§ **What is being asked**: With the pictures set aside, return the lines below exactly, beginning at the first and ending at the line containing "Task: Click the LONP1|NM_001276480".

Pixel coordinate grounding data:
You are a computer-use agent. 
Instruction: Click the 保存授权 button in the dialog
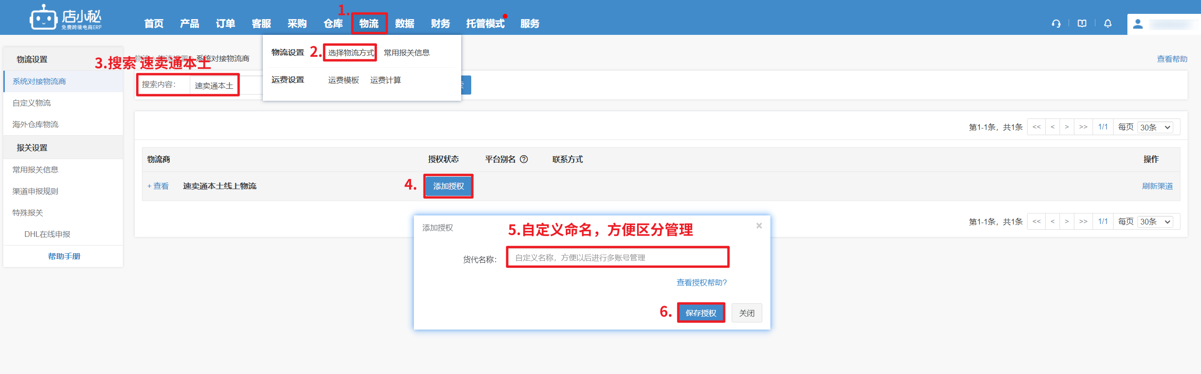click(701, 313)
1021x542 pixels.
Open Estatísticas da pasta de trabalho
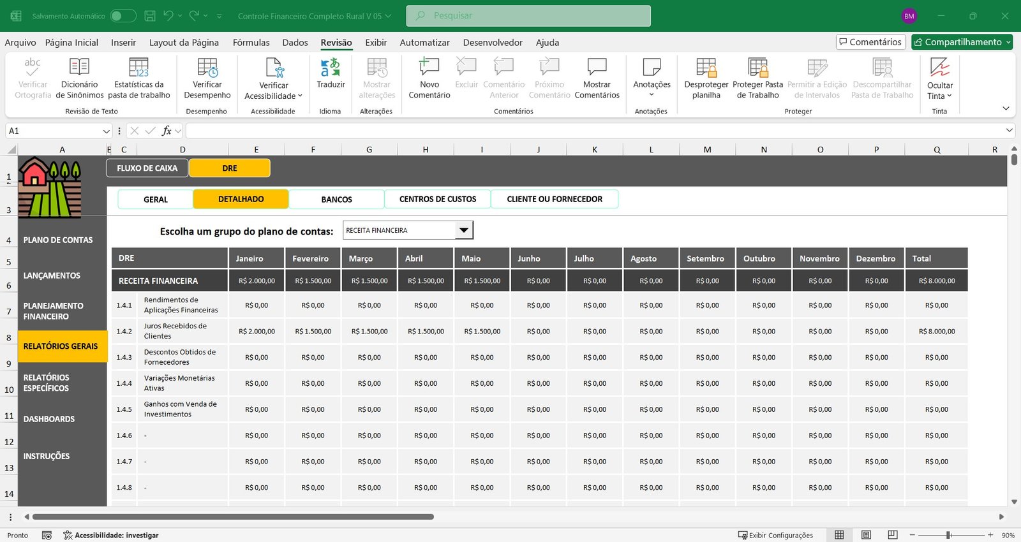click(x=138, y=68)
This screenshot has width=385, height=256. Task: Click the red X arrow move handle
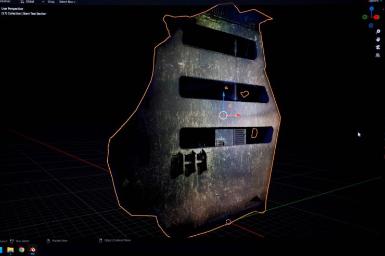coord(238,115)
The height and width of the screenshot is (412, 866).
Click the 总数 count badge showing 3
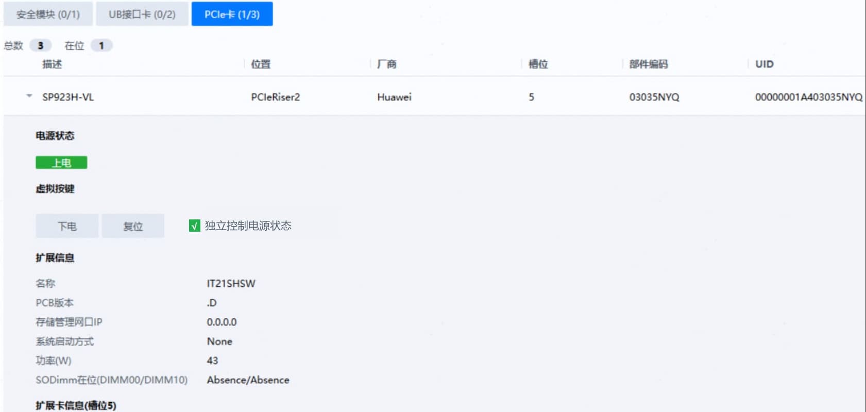[40, 46]
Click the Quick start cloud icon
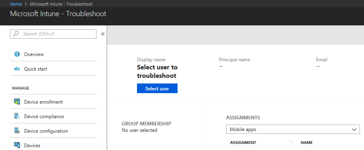Screen dimensions: 364x150 coord(17,69)
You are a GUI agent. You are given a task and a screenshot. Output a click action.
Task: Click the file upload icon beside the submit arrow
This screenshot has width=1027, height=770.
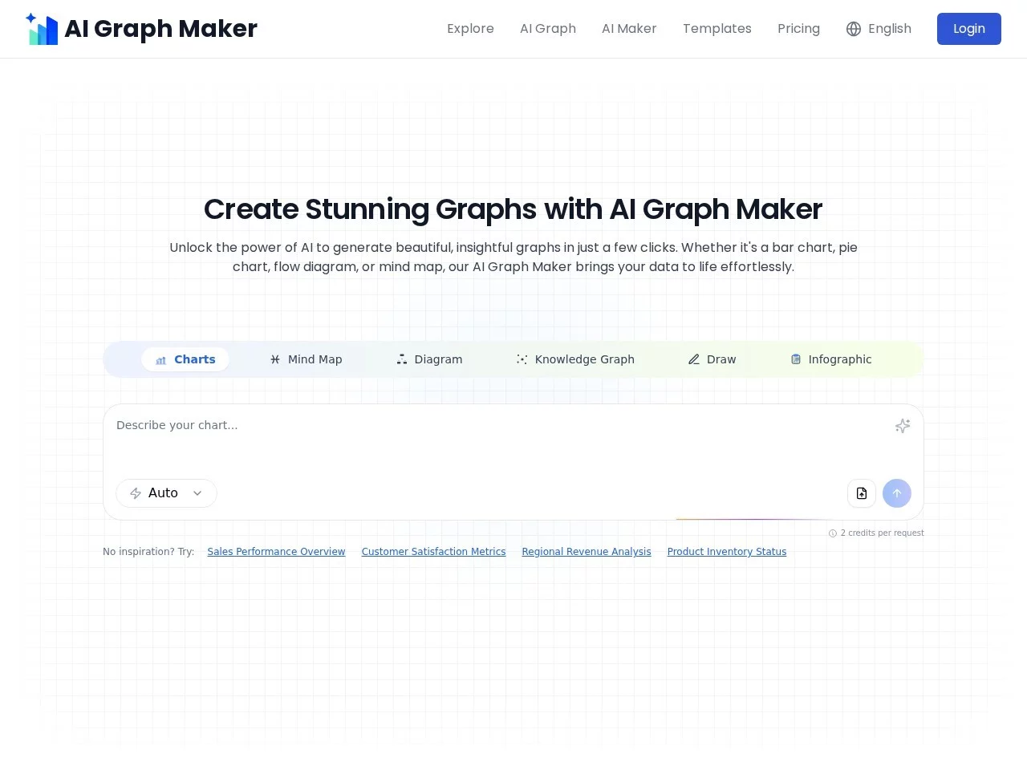coord(861,493)
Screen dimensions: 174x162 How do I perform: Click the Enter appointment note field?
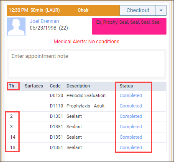click(x=87, y=64)
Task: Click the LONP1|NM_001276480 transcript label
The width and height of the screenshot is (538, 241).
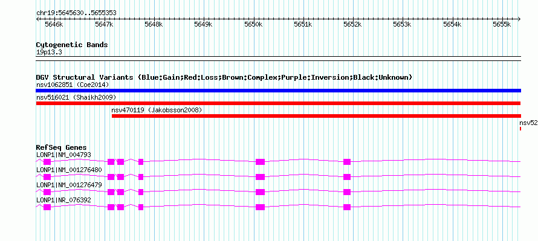Action: click(69, 170)
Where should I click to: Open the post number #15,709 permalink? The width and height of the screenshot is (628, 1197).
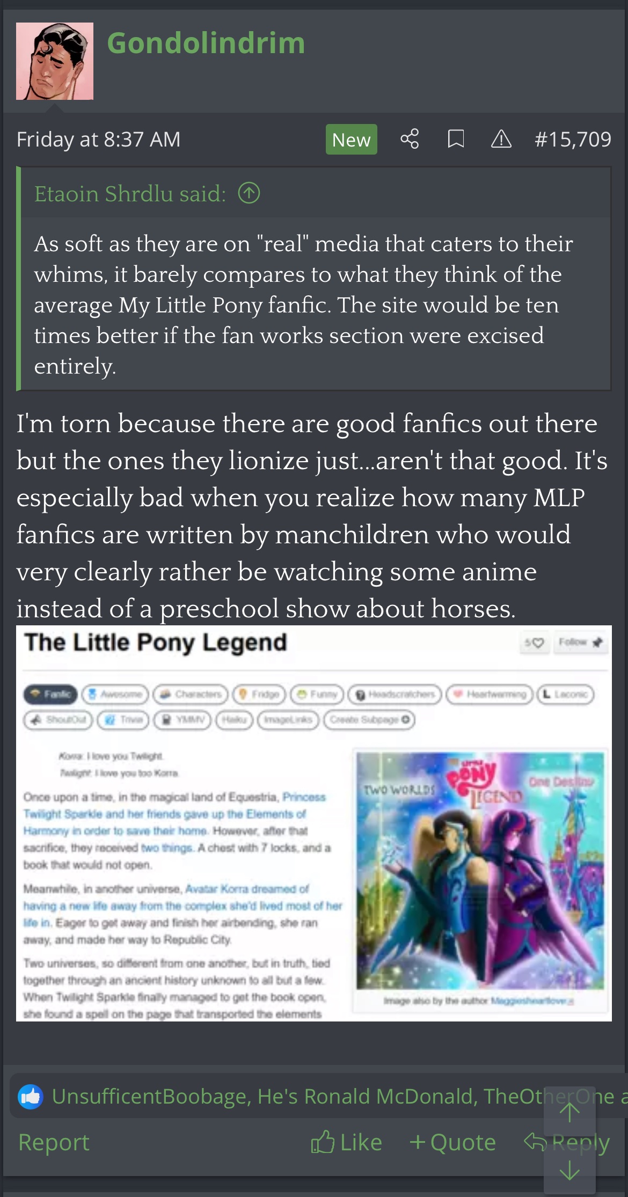573,139
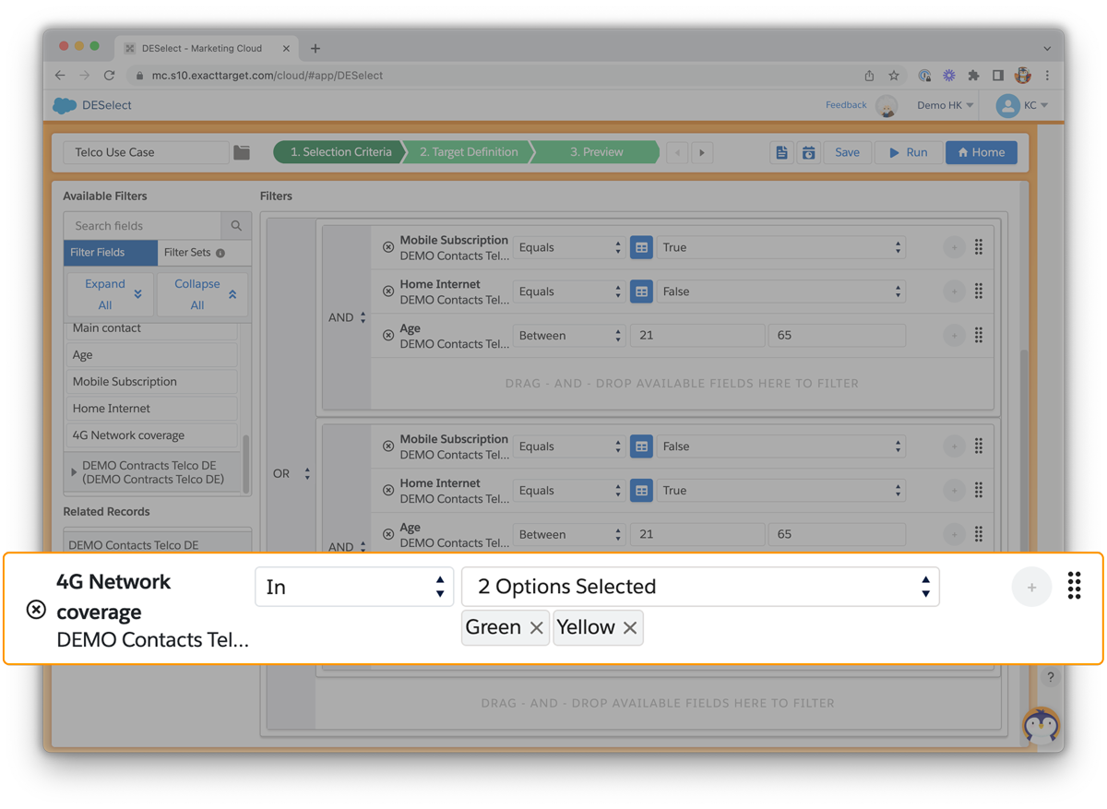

§ **Exercise response**:
You are a computer-use agent. 
Instruction: Click the 保存授权 button in the dialog
click(701, 313)
1021x542 pixels.
Open Estatísticas da pasta de trabalho
click(x=138, y=68)
This screenshot has width=385, height=256. Task: Click the red X arrow move handle
coord(238,115)
The height and width of the screenshot is (412, 866).
Click the 总数 count badge showing 3
[40, 46]
Click the Quick start cloud icon
Screen dimensions: 364x150 coord(17,69)
You are a GUI agent. You are given a task and a screenshot. Output a click action.
Task: Click the file upload icon beside the submit arrow
This screenshot has width=1027, height=770.
coord(861,493)
Screen dimensions: 174x162 How do I perform: Click the Enter appointment note field?
click(x=87, y=64)
Task: Click the LONP1|NM_001276480 transcript label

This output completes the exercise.